Further, in the first means, the control means processes the image data stored in the line memory in accordance with the read density instruction signal input from the external device to adjust the image data density of the external device. This is achieved by the fifth means for outputting as corresponding image data.

[0010]

In the first means, the control means controls the read timing of the line memory in response to the image data write signal transmitted from the external device, and the sub-scan timing based on the timing signal transmitted from the external device.
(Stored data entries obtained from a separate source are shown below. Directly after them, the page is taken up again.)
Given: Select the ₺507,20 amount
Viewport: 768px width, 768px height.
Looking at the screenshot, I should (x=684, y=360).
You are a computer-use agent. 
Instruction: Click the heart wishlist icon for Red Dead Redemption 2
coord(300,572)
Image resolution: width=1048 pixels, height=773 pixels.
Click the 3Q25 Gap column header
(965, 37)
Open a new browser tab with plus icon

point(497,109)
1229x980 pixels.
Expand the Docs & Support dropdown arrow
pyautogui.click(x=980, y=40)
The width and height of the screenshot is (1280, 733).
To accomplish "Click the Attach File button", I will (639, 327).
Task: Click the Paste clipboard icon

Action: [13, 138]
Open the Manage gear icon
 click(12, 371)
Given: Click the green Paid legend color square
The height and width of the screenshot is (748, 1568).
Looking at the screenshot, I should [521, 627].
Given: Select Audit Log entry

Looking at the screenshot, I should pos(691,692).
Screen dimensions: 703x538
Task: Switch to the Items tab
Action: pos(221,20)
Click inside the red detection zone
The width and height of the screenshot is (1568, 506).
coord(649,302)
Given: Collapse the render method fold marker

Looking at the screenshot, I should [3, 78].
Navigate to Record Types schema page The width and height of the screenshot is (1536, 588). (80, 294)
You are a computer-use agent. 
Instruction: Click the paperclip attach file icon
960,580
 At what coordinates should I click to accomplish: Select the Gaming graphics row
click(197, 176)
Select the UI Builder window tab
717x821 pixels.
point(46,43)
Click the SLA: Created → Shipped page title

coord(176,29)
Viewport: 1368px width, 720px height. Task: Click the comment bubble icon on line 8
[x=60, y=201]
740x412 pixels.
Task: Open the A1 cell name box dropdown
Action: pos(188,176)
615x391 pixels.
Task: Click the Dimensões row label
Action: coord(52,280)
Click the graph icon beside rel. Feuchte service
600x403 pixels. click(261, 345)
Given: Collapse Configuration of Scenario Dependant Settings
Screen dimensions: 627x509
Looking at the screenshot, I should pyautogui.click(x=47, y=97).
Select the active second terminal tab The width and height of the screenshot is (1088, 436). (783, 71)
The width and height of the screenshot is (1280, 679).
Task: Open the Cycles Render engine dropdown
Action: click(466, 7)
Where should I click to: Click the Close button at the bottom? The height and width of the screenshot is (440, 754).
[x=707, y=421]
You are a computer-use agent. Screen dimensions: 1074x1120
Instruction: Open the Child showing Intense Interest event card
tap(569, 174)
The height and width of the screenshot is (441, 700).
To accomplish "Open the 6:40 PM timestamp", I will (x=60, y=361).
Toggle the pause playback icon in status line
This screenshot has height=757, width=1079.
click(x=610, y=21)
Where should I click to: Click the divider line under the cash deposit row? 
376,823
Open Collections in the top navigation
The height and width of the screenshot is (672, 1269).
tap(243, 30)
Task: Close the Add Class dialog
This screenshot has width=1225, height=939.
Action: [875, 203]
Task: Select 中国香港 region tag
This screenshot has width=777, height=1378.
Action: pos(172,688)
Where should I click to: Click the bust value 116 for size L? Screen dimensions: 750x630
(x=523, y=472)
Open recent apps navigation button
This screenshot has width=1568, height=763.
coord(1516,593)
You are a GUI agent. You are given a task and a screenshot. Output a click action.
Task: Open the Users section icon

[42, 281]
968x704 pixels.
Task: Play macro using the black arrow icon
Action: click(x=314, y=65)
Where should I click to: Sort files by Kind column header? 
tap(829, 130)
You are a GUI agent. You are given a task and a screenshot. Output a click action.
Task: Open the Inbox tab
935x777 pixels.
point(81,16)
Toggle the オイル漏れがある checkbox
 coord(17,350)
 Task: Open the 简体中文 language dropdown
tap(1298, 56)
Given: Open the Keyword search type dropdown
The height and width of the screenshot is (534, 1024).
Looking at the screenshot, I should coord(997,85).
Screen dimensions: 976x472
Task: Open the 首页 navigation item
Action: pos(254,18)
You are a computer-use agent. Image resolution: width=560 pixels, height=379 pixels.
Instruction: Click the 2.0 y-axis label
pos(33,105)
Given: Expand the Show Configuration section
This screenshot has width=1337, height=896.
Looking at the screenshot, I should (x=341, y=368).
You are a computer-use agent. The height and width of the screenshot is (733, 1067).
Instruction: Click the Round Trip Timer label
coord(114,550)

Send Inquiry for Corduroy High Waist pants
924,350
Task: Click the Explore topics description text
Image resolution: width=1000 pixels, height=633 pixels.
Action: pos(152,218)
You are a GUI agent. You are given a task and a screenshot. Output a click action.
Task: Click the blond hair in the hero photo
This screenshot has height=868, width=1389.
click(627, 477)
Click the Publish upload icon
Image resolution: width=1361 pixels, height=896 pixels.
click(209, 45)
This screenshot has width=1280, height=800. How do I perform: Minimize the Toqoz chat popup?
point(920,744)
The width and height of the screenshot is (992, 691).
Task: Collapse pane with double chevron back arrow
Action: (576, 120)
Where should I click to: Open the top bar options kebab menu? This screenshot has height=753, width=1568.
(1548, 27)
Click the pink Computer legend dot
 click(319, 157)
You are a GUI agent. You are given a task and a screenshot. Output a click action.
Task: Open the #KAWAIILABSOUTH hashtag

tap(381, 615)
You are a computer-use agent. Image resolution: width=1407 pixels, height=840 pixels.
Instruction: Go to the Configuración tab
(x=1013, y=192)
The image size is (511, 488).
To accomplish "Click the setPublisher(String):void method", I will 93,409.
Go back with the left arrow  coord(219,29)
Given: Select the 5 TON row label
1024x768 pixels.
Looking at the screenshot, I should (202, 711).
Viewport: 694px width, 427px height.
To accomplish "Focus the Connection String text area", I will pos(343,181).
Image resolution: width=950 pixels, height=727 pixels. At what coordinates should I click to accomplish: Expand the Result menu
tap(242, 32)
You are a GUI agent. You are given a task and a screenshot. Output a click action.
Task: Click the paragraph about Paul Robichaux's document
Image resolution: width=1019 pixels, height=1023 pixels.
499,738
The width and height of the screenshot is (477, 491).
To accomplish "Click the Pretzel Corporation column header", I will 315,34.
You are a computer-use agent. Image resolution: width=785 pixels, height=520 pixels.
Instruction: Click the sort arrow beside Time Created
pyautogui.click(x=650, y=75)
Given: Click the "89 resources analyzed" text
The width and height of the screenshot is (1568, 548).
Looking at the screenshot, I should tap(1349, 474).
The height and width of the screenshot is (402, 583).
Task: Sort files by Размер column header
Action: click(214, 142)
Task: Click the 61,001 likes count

Control signal generation.

In the second means, the control means are sequentially
It controls the writing and reading of each line memory.

In the third means, the discriminating means determines whether the reading speed of each pixel of the external device is faster or slower than the reading speed of the line memory of the control means according to the reading speed discriminating signal transmitted from the external device. To determine. The control means controls the read speed of the line memory according to the discrimination result of the discrimination means.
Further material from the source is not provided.